‘I saw taillights, and I saw a puff of smoke and a semi went sideways.’
Lloyd and Betty Dotson’s pickup barely missed a deadly four-vehicle wreck on Interstate 10 on Wednesday. It wound up in the median of the highway, stuck in the mud.
Lloyd Dotson was the first person to approach the mangled Ford Expedition in which four people died, and he talked with the Sun Herald about what happened.
The Dotsons were hauling a camper.
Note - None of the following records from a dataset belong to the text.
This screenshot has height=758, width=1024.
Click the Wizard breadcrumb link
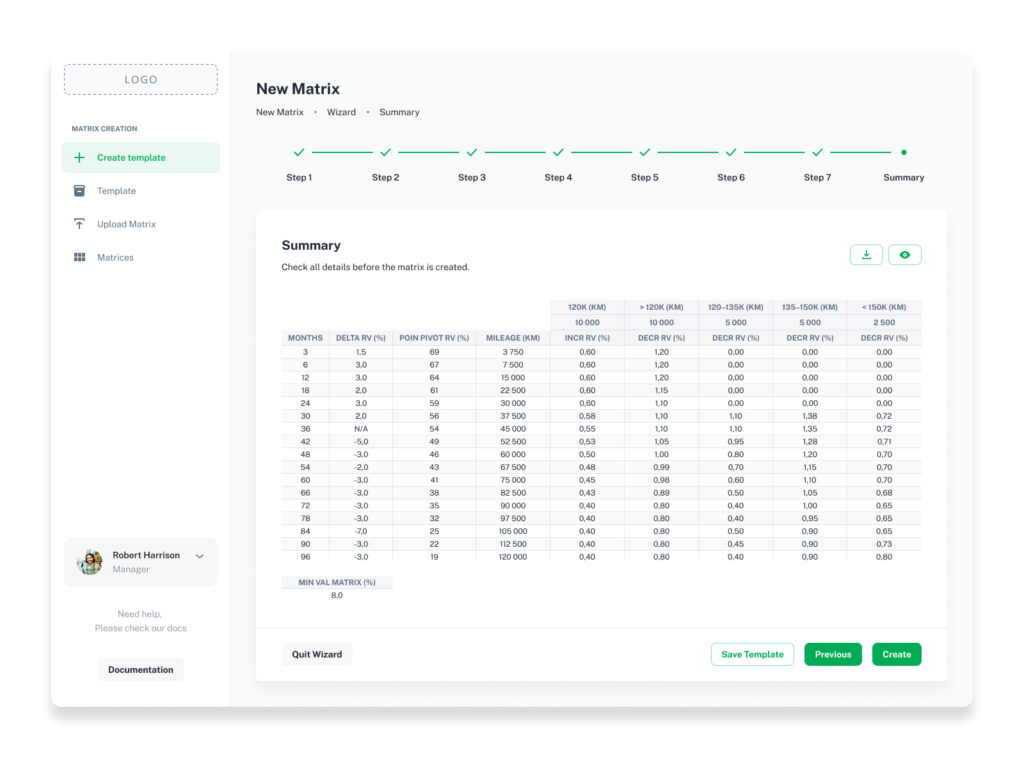coord(342,112)
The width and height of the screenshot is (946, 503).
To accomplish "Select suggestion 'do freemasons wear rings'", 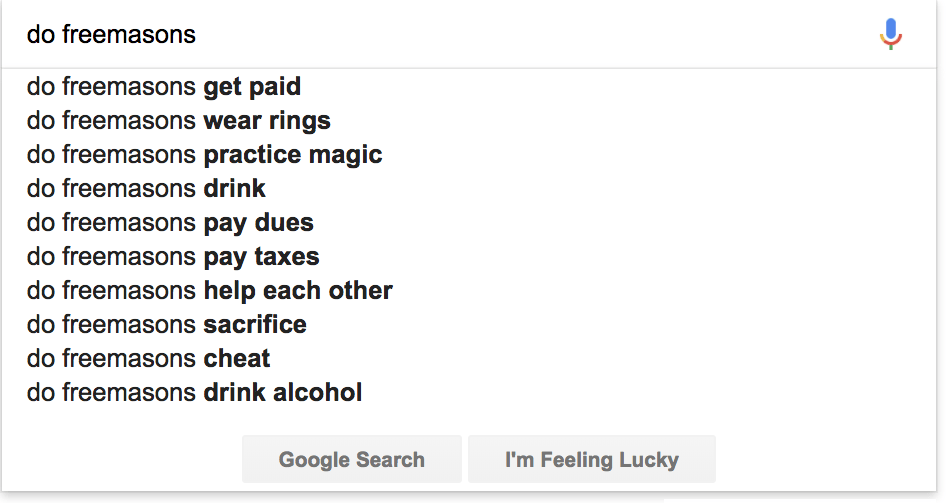I will point(469,121).
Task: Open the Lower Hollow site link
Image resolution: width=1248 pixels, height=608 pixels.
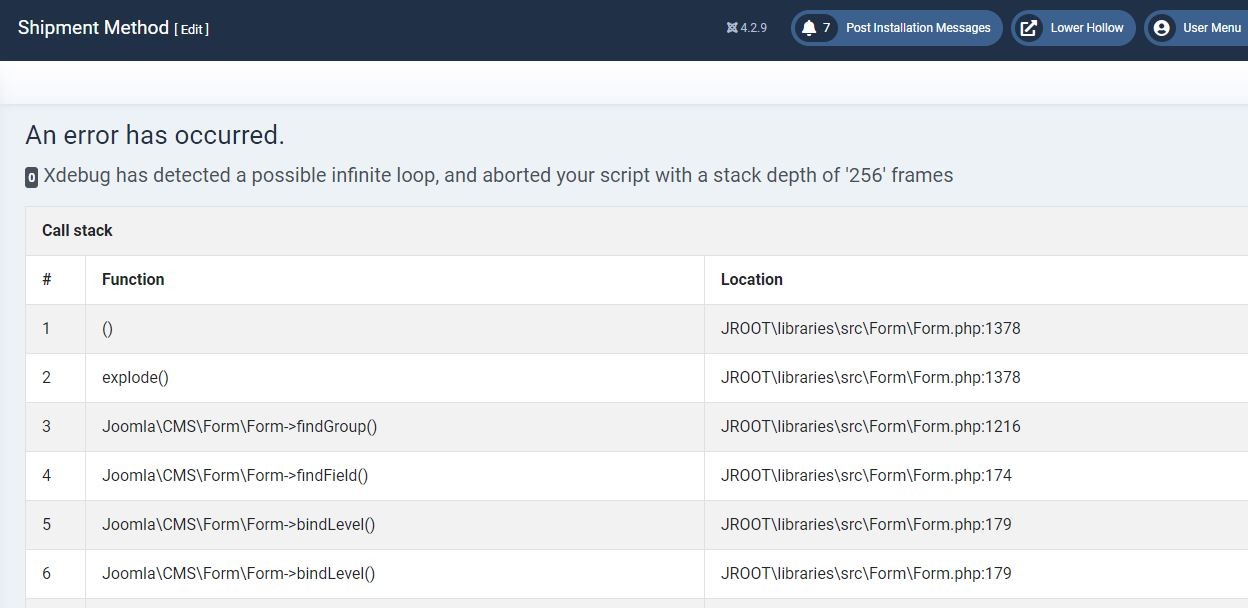Action: (x=1086, y=28)
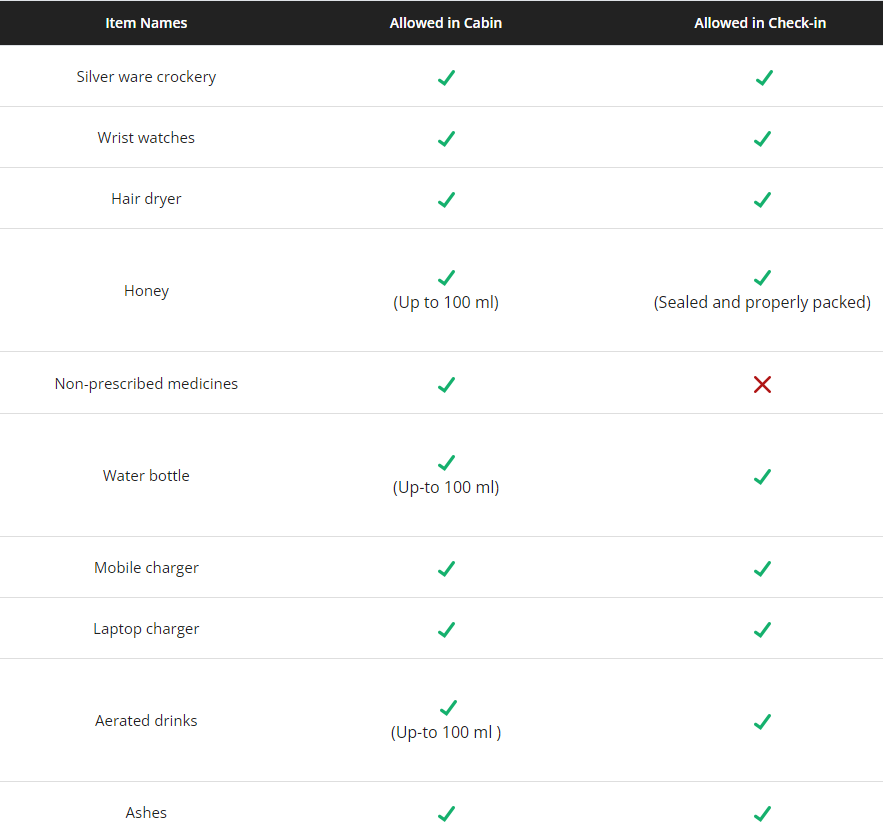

They were headed home to Lumberton, Texas, after a week in Gulf Shores, Alabama.
They had crossed the 4-mile-long bridge over the Pascagoula River, heading west, when Lloyd Dotson saw what appeared to be the beginning of the wreck.
“I saw taillights, and I saw a puff of smoke and a semi went sideways,” he said. “I didn’t have anyplace to go.”
He maneuvered around the wreck and wound up in the median without hitting being hit by any vehicles.
Two 18-wheelers and the Expedition were on the road, and a red Nissan pickup had gone into the woods north of the interstate.
Dotson’s pickup was surrounded by wreckage but was not damaged.
They were grateful, but it was still a difficult situation for them.
There were four people in the Expedition, and Dotson said two were still alive when he got there and one of them was talking, but they both died shortly after.
Dotson said it was especially hard, because they had a son, Mark, who had been killed in a car wreck 10 years ago. The I-10 wreck brought back memories, they said as they waited for tow trucks to pull them out of the median.